4) Come Christmas, people around the world enjoy all kinds of jolly-good fun! Many of the festive traditions we have in the UK today came about in the Victorian era – such as Christmas cards, gift-giving and crackers, as well as traditional foods like mince pies and roast turkey! Queen Victoria and her husband Prince Albert were huge fans of Christmas, in fact!
5) Christmas trees also became popular in Victorian Britain. But these were first seen in 16th Century Germany where, at Christmas time, people decorated fir trees with fruit and nuts – and later sweets, paper shapes and candles. Amazingly, historians think the origins of this festive tradition may date back to the Romans and Ancient Egyptians, who used evergreen plants and garlands as symbols of everlasting life. Wow!
Christmas trees were introduced to England around 1800.
6) Check this out – every year, Norway sends a beautiful home-grown Christmas tree to London, where it is decorated with lights in Trafalgar Square. Standing a towering 20m tall, the terrific tree is a gift to say thank you for the help the UK gave Norway during World War II. What a tree-mendous gift!
7) We can’t talk about Christmas without a mention to the big bearded, rosy-cheeked jolly man… Father Christmas! But have you wondered how he got the name Santa Claus? It’s from Sinterklaas, which means Saint Nicholas in Dutch, the language of the Netherlands. St. Nicholas was a Christian bishop who lived in the 4th century – known for being kind and generous, he later became the patron saint of children.
On the night before Christmas, it’s said that Santa Claus delivers presents to children on a sleigh pulled by flying reindeer!
8) But Santa isn’t the only Christmas character – there are many more around the world! In Italy, for example, a kind witch called La Befana is said to fly around on a broomstick delivering toys to children! And in Iceland, children leave shoes under the window for 13 mischievous trolls called the Yule Lads. If the child has been good, they’ll find sweets in their shoe – but if they’ve been bad, the Yule lads will leave them a rotten potato!

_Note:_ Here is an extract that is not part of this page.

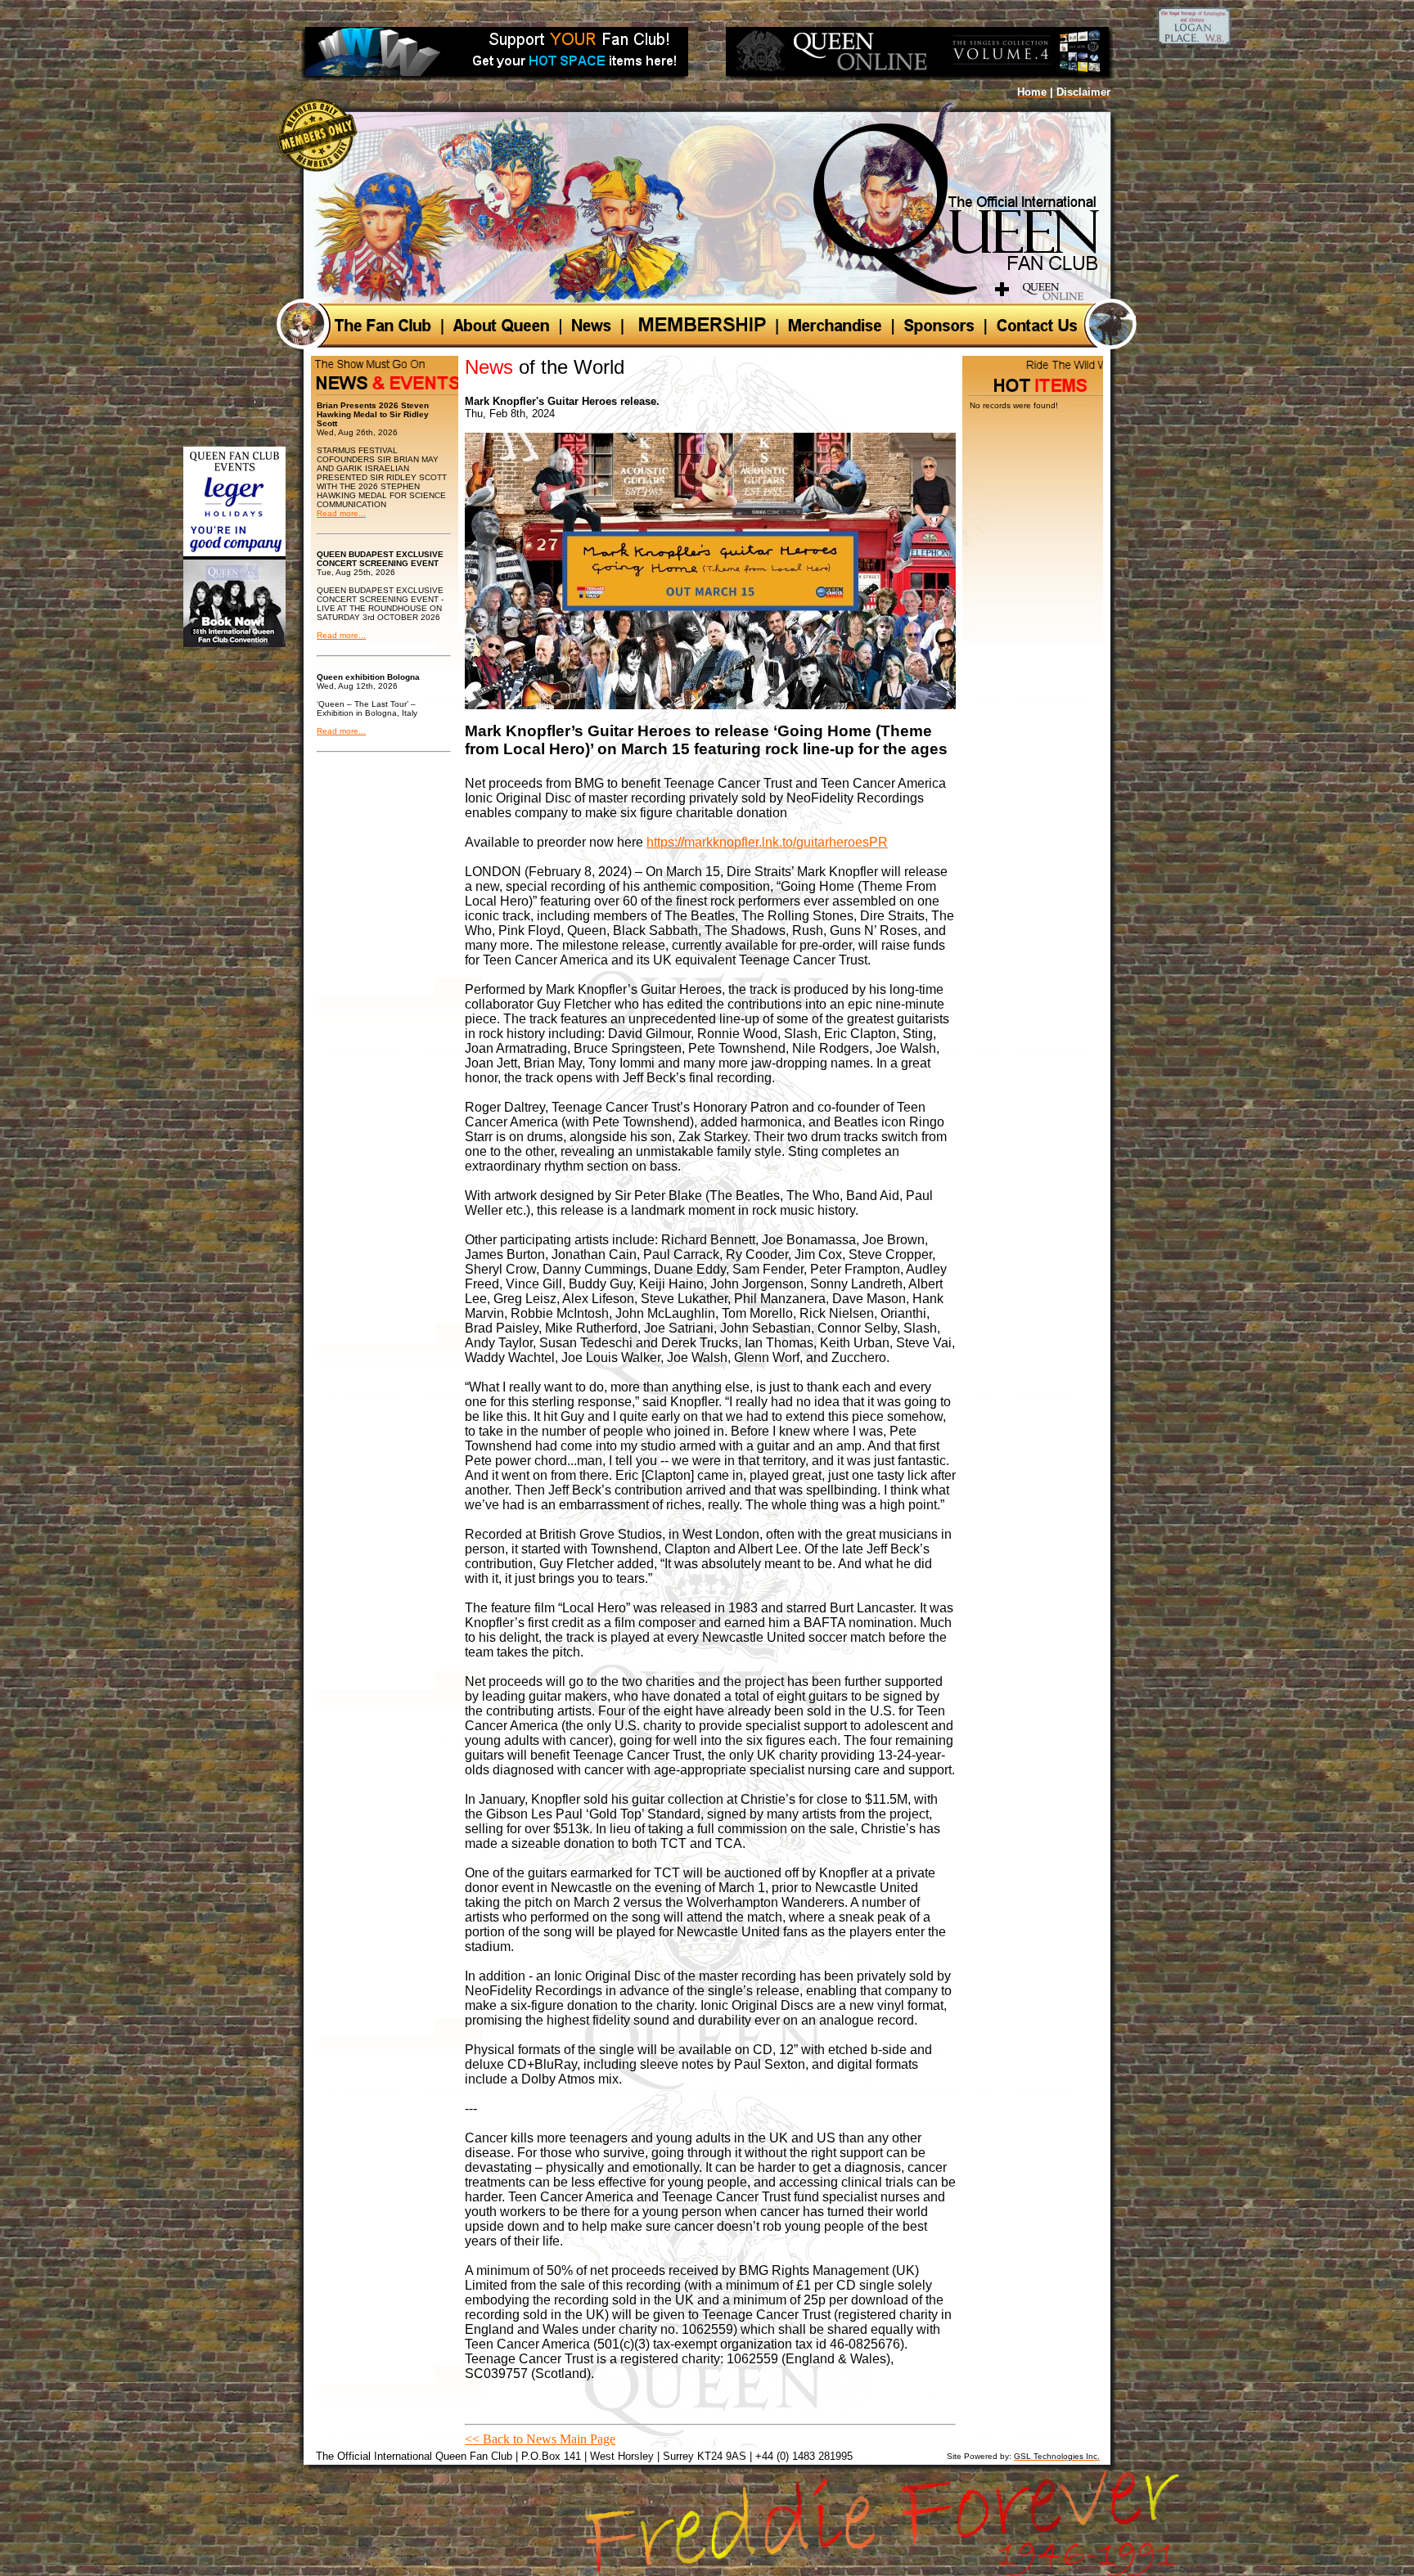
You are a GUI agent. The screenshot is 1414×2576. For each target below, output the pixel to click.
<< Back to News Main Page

Check out this spooky puppet of La Befana, the friendly Christmas witch!
9) We all love to sing along to Jingle Bells, but have you ever noticed that the song doesn’t have the word Christmas in it? Or Jesus or Santa Claus? That’s because it wasn’t originally a Christmas song! In fact, the jolly anthem was written in 1850, entitled One Horse Open Sleigh, for the American holiday, Thanksgiving!
10) Now, imagine if there was no Christmas. Does it feel quite strange? Sad, perhaps? Well, believe it or not, in 1644 Christmas celebrations were made illegal in England, and soon after, in the English Colonies in America, too! At that time, members of the government felt that the religious meaning of Christmas had been forgotten, and so banned the holiday festivities. Some people still celebrated in secret, however, until Christmas was once again legal… almost 20 years later!